There are more than two dozen bills currently proposed in Congress that threaten the nation's regulatory system. This attack on public protections would result in an even more deadly future, should the backers of Big Business succeed in getting their sweetheart bills passed into law. One particularly troubling attempt is the Regulatory Accountability Act, which would increase the chances of a foodborne illness spreading through the population.
It is a radical measure that would trump all other existing laws and require that costs to businesses, not the benefits of protecting the public, be the primary consideration in determining what new government rules should be issued. All regulatory agencies, including the FDA would be covered.
This bill would change procedural and evidentiary requirements, add more delays, and set an even higher bar than currently exists for issuing needed protections. Ultimately, the bill would tie up the limited resources of federal regulatory agencies in court battles, undermining their ability to improve public health, safety, and environmental regulations and sapping the resources that should be put into enforcement. The bill also changes the rulemaking process to give corporations greater influence.
"Corporate interference in food safety already is a problem," said Francesca Grifo, senior scientist and director, Scientific Integrity Program, Union of Concerned Scientists. "When we surveyed more than 1,700 federal food safety inspectors and scientists last year, 558 respondents, more than a third, told us that agencies gave too much weight to businesses in the decision-making process.

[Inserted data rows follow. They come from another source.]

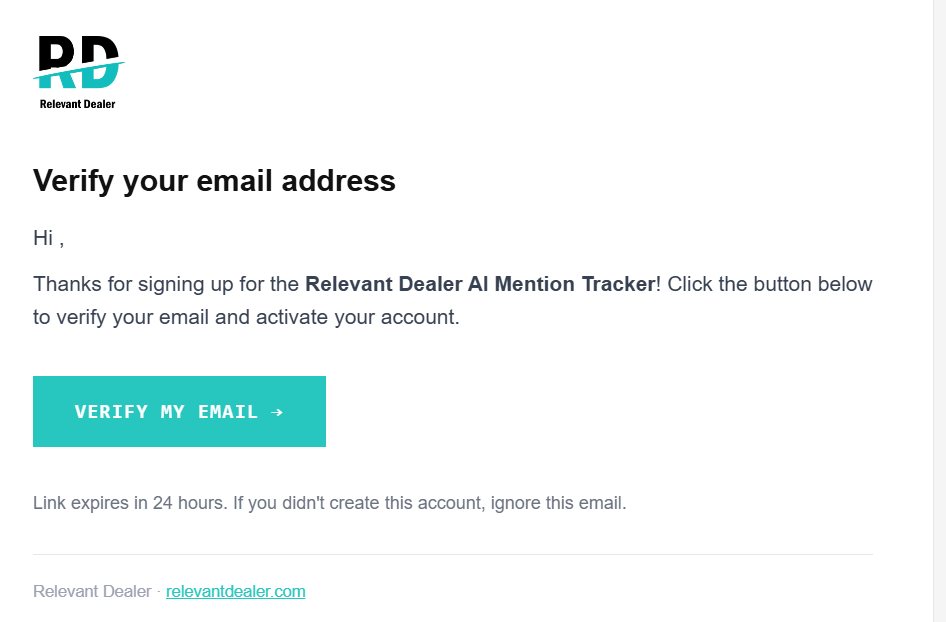This screenshot has height=622, width=946.
Task: Click the dot separator in the footer
Action: click(157, 591)
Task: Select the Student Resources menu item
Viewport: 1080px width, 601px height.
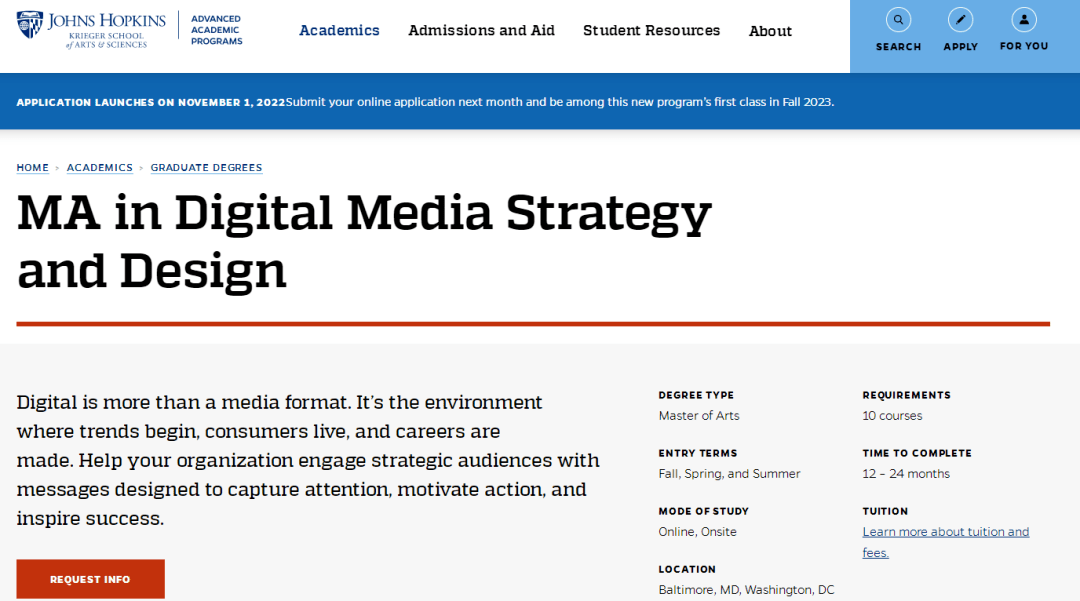Action: 651,31
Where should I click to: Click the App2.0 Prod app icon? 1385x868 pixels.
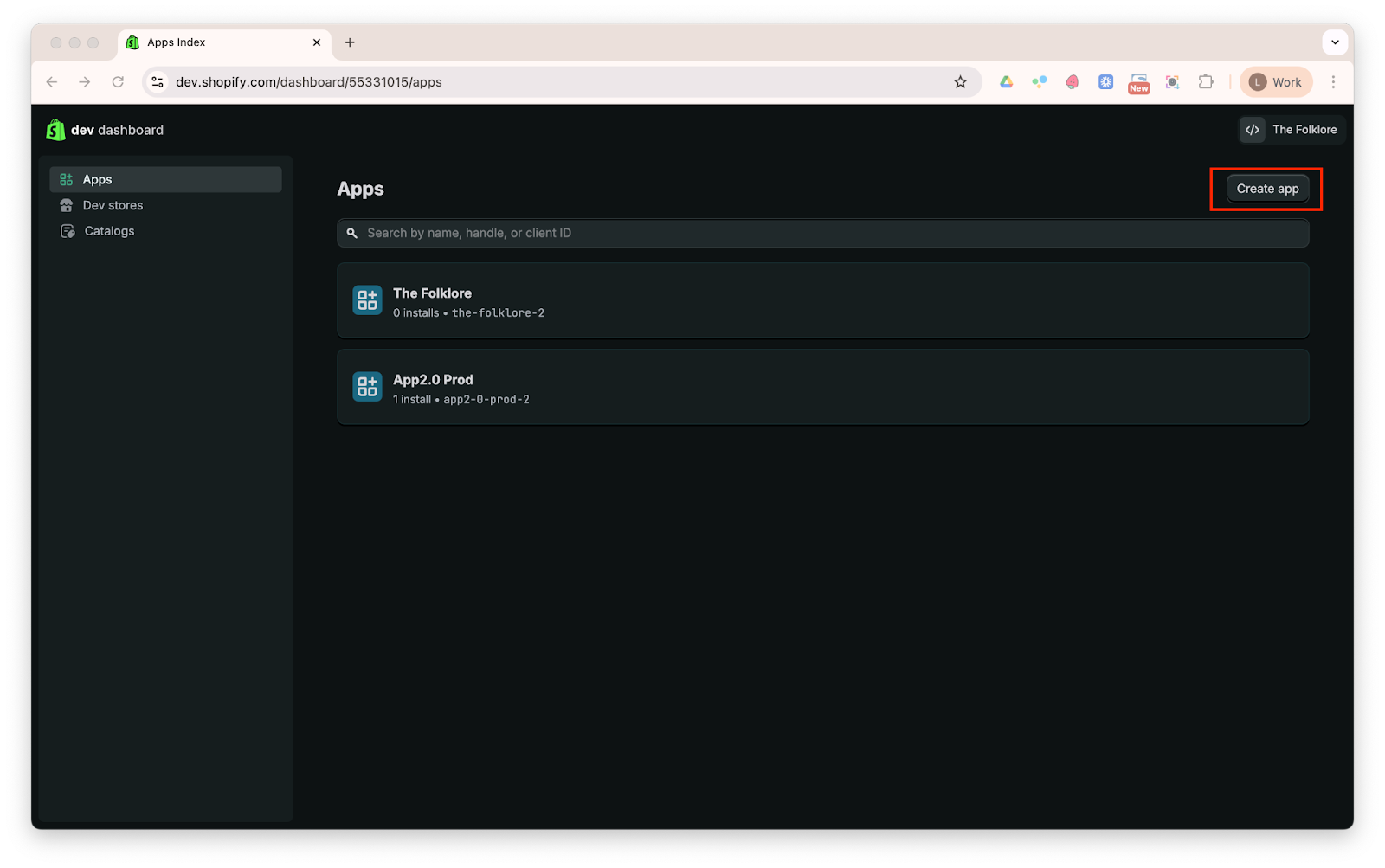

More than 300 respondents said they had personally experienced a situation where a corporate interest was able to get an agency policy designed to protect consumers or the public health withdrawn or significantly modified."
Heather McGhee, director of Demos' Washington office added, "How many more disasters - in our food system, our financial sector, or our energy industries - will it take to convince the deregulators in Congress that good rules are good for America? It's time for our public officials to put the public first, and reject the lobbyist wish list of anti-regulation legislation currently pending on the Hill."